A device used in a telemetering system to duplicate the register reading of the source meter, such as an automatic meter reading (AMR) device or a pulse generator/initiator.

Test Dial

The clock-style dial pointer(s) on the face of a meter's index, the circle of which has graduation marks that are not numbered, designed for use in gating meter accuracy tests performed on a prover.

Test Value (ei)

The result of a measurement after correction for any known systematic or bias errors, at flowrate i.

Test Limit

The limit established when the specification limit is adjusted for the associated measurement uncertainty.

Verification

All of the operations carried out by an inspector or accredited organization to confirm that a meter entirely conforms to legal requirements.

5.0 Symbols and abbreviated terms

k

multiplier calculated to provide specified coverage for the uncertainty of a measurement

ei

test value

ei´

bias corrected value of ei (Note: If no bias, then ei = ei´)

uci

combined standard uncertainty of ei

LSL

lower specification limit

USL

upper specification limit

MADT

median absolute deviation from target

UMADT

Upper MADT specification limit

TLL

lower test limit

TLU

upper test limit

T

target value for calibration (percent relative error)

Qmax

manufacturer's rated air capacity of the meter (maximum flowrate rating)

Qmin

manufacturer's rated minimum air capacity of the meter (minimum flowrate rating)

CSL1

compressed specification limits for type 1 marginal conformities (LQ = 3.15%)

CSL2

compressed specification limits for type 1 marginal conformities (LQ = 8.0%)

LCSL1

lower compressed specification limit (LQ = 3.15%)

LCSL2

lower compressed specification limit (LQ = 8.0%)

UCSL1

Upper compressed specification limit (LQ = 3.15%)

UCSL2

Upper compressed specification limit (LQ = 8.0%)

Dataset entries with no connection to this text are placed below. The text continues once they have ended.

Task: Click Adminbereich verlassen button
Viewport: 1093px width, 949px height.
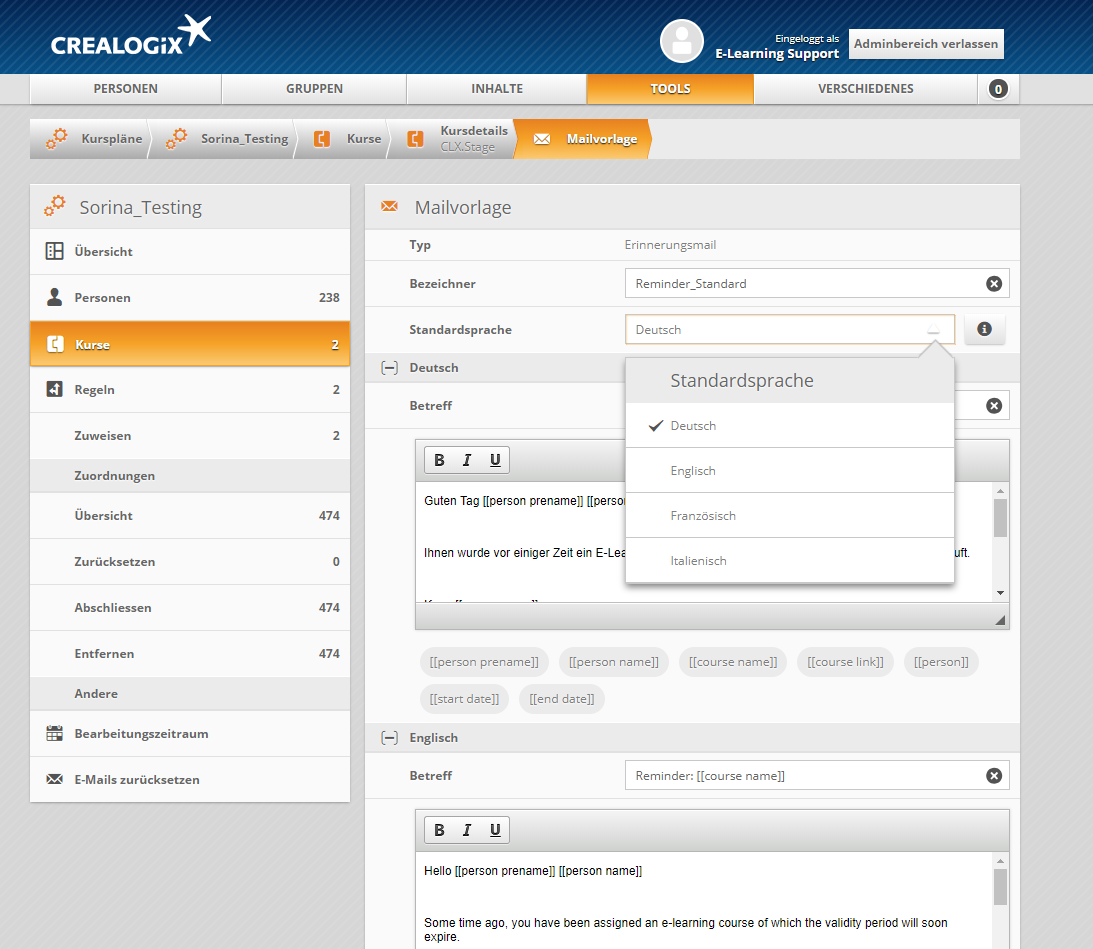Action: [925, 44]
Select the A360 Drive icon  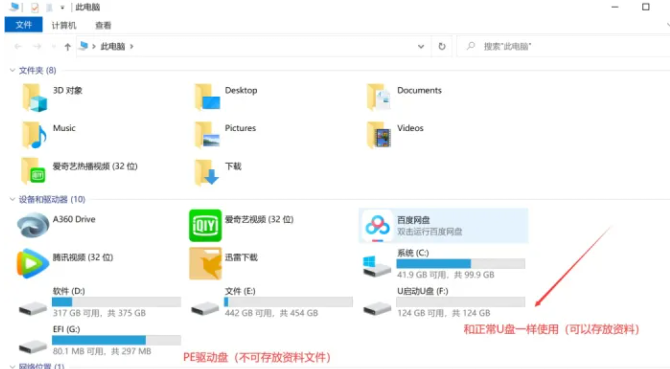coord(32,225)
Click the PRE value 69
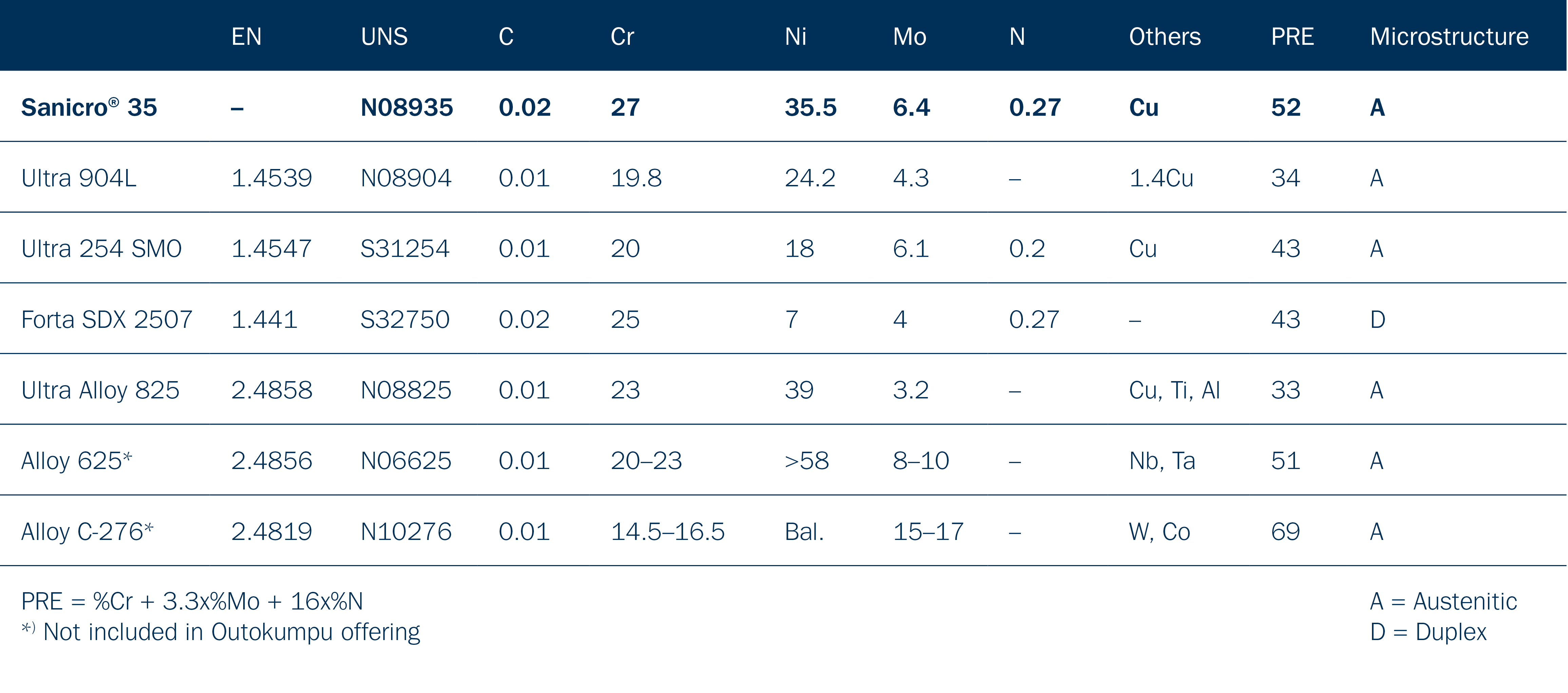The width and height of the screenshot is (1568, 693). pos(1285,531)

6.0 Metrological requirements

6.1 General

A meter shall meet all of the performance requirements and non-performance requirements specified in this specification and any related Measurement Canada (MC) bulletins, as well as conform fully with its approved pattern (design, features, functions, markings, etc.) described in the applicable Notice of Approval, in order to be verified or reverified.

6.1.1 Any meter that fails to meet a performance or non-performance requirement, or that possesses a defect which could affect its ability to meet specified requirements, shall be classified as nonconforming.

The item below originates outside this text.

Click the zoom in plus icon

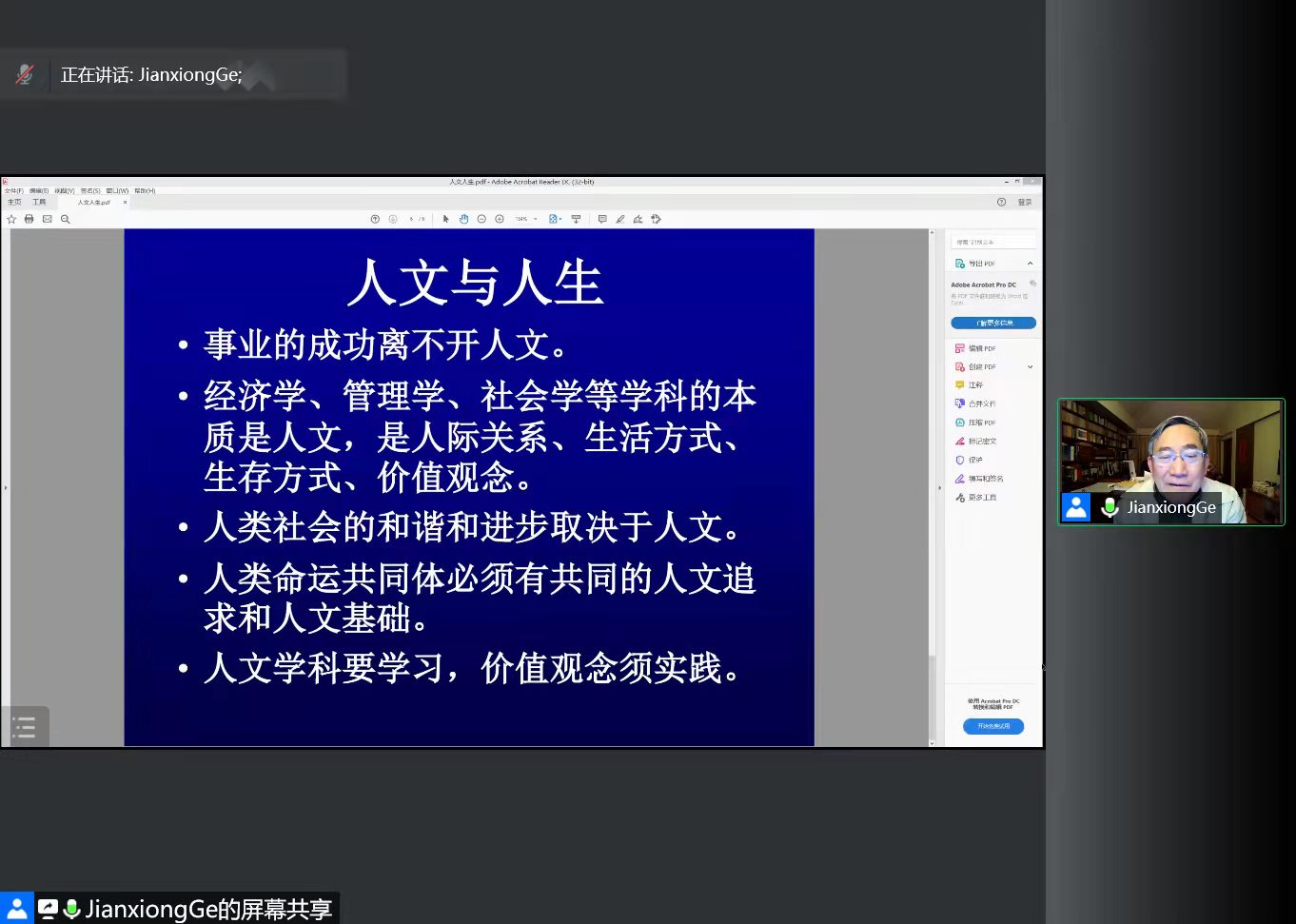coord(500,219)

6.1.2 All meter conformity tests shall be performed in accordance with documented procedures that have been evaluated for technical adequacy by the relevant MC technical experts.

6.2 Conditions for testing

6.2.1 Test installation

6.2.1.1

The gas measuring apparatus used for final inspection of meters presented for verifications shall have a valid MC certificate of certification. Any conditions of use noted on the certificate shall be met.

6.2.1.2

Where required by the MC specifications and procedures applicable to the type of prover being used, correlation with the local volumetric standard (e.g. master bell prover) shall be established with the use of transfer meters.

6.2.1.3

Other conditions for testing, as prescribed in the MC specifications and procedures applicable to the type of prover being used, shall also be met. Such requirements may include:

  1. mitigation of the effects of pressure pulsations and resonance when using a rotary meter transfer prover
  2. target value and stability of the meter inlet pressure and meter outlet air temperature
  3. location and orientation of sensors for measuring pressures and temperatures
  4. maximum allowable difference between a bell prover's sealant temperature, supply air, and average ambient temperature
  5. maximum allowable rate of air leakage for the proving system
  6. stability of flowrate settings
  7. monitoring the pressure of the flowing gas (air) at the outlet of the meter under test, and applying a pressure conversion factor to the meter error calculation to compensate for the difference in pressure between the meter outlet and the gas measuring apparatus.

6.2.1.4

The temperature representative of the flowing gas (air) temperature to which the meter's temperature converting tangent is responding, shall be measured at a location approved by MC relative to the meter under test, to facilitate the calculation and application of a corresponding base temperature conversion factor/multiplier to the volume registered by the prover.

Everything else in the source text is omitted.